• [Task requirements]:
In the column on this season's flat shoes, what does Richard Wharton say is "also going to be huge" for Office?

• [Selected text]:
Let's pull back from personal anguish and talk about this season, the shoe and you. When even Manolo Blahnik surrenders the stiletto heel in favour of flats, it may be time to bow to the inevitable. This season, shoes are flat, flat, flat: lower, even, than Monica Lewinsky's self-esteem. Manolo need not concern you. Manolos are not shoes. They are a religion. We need to get real and talk about exactly what you all want to wear this season. This doesn't necessarily bear any relation to what you are being told to wear.

For spring/summer, Style Police files show the wedgie mule was the people's choice despite kitten heels with wickedly pointy toes being the fashion editor's choice. Ravel group designer Linsey Hand reports a distinct lack of interest in the jester points by Ravel. "This season, the flat grey flannel Mary Jane, the flat black leather ballerina pump and the kitten- heel flannel pump," which are all of the fashion moment, "fit with what women want to wear," says Hand.

Richard Wharton, self-styled "centre-forward and captain" of Office reports a similar demand for flat. "Anything in that Prada, Mary Jane, velcro- fastening flat-shoe genre is selling out. It appeals because it works for everyone from a 12-year-old girl to a 50-year-old woman. The ankle boot with a heel is also going to be huge for us." This is a-happening. High-fashion flatties, filtered through the high street, are walking out of the doors of Office, Ravel and Russell & Bromley faster than a shoplifter. The high street "interpretations" of catwalk shoes are the story here. These high street clones of catwalk shoes are near indistinguishable from Prada, Gucci and the sainted Manolo. The high street definition of "interpretation" is as confusing as Clinton's take on "sexual relations". But so what? At least nobody's going to impeach them.

• [Dataset content]:
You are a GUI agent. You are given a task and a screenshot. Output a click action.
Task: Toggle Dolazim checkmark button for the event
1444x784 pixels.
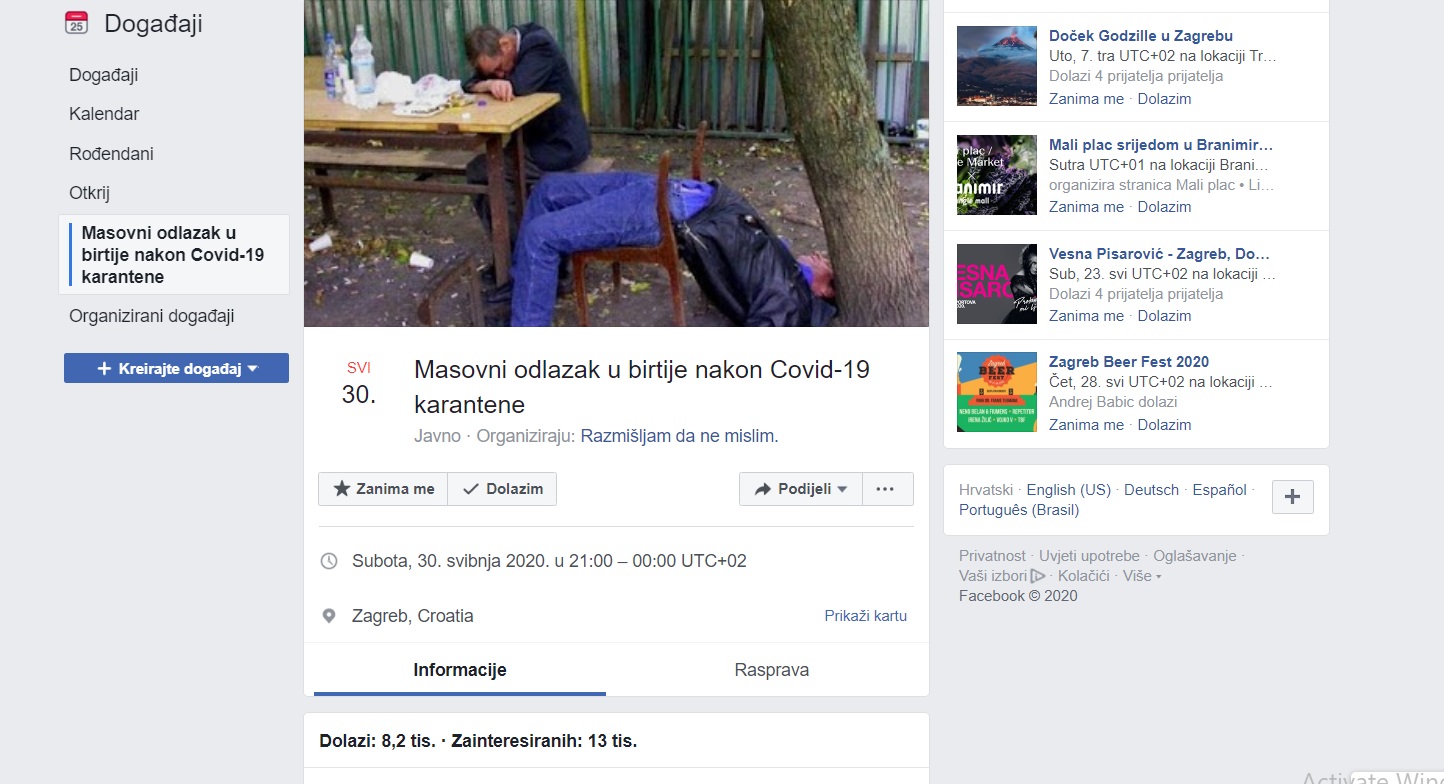(502, 489)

• [Answer to the problem]:
The ankle boot with a heel.